- _PROBLEM DESCRIPTION_
Reproduce the following material verbatim, line for line.

## BEGIN DATA FOR PROCESSING

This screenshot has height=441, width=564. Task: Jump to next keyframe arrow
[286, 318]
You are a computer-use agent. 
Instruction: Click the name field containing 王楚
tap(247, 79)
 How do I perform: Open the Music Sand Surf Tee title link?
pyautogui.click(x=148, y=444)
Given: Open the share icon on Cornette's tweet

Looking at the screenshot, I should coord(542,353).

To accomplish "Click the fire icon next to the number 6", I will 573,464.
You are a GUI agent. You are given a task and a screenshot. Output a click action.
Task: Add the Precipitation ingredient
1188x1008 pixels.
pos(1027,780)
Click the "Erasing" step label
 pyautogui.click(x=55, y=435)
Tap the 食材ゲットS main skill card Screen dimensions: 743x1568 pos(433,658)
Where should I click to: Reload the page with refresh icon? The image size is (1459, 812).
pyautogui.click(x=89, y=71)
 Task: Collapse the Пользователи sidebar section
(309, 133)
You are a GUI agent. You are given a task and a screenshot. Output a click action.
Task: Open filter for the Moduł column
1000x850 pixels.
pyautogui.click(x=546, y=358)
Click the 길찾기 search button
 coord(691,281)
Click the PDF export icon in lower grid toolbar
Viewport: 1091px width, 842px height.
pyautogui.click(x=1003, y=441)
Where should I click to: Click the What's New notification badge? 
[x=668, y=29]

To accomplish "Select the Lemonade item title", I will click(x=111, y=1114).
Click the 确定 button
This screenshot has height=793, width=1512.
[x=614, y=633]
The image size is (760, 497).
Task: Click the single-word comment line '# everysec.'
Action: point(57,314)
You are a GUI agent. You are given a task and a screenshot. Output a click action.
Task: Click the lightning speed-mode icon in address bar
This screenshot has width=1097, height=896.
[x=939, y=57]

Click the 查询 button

## END DATA FOR PROCESSING

- _THE ANSWER_
This screenshot has height=441, width=564. Task: Jump to next keyframe arrow
[286, 318]
You are a computer-use agent. 
Instruction: Click the name field containing 王楚
tap(247, 79)
 How do I perform: Open the Music Sand Surf Tee title link?
pyautogui.click(x=148, y=444)
Given: Open the share icon on Cornette's tweet

Looking at the screenshot, I should coord(542,353).

To accomplish "Click the fire icon next to the number 6", I will 573,464.
You are a GUI agent. You are given a task and a screenshot. Output a click action.
Task: Add the Precipitation ingredient
1188x1008 pixels.
pos(1027,780)
Click the "Erasing" step label
 pyautogui.click(x=55, y=435)
Tap the 食材ゲットS main skill card Screen dimensions: 743x1568 pos(433,658)
Where should I click to: Reload the page with refresh icon? The image size is (1459, 812).
pyautogui.click(x=89, y=71)
 Task: Collapse the Пользователи sidebar section
(309, 133)
You are a GUI agent. You are given a task and a screenshot. Output a click action.
Task: Open filter for the Moduł column
1000x850 pixels.
pyautogui.click(x=546, y=358)
Click the 길찾기 search button
 coord(691,281)
Click the PDF export icon in lower grid toolbar
Viewport: 1091px width, 842px height.
pyautogui.click(x=1003, y=441)
Where should I click to: Click the What's New notification badge? 
[x=668, y=29]

To accomplish "Select the Lemonade item title", I will click(x=111, y=1114).
Click the 确定 button
This screenshot has height=793, width=1512.
[x=614, y=633]
The image size is (760, 497).
Task: Click the single-word comment line '# everysec.'
Action: point(57,314)
You are a GUI agent. You are given a task and a screenshot. Output a click action.
Task: Click the lightning speed-mode icon in address bar
This screenshot has width=1097, height=896.
[x=939, y=57]

Click the 查询 button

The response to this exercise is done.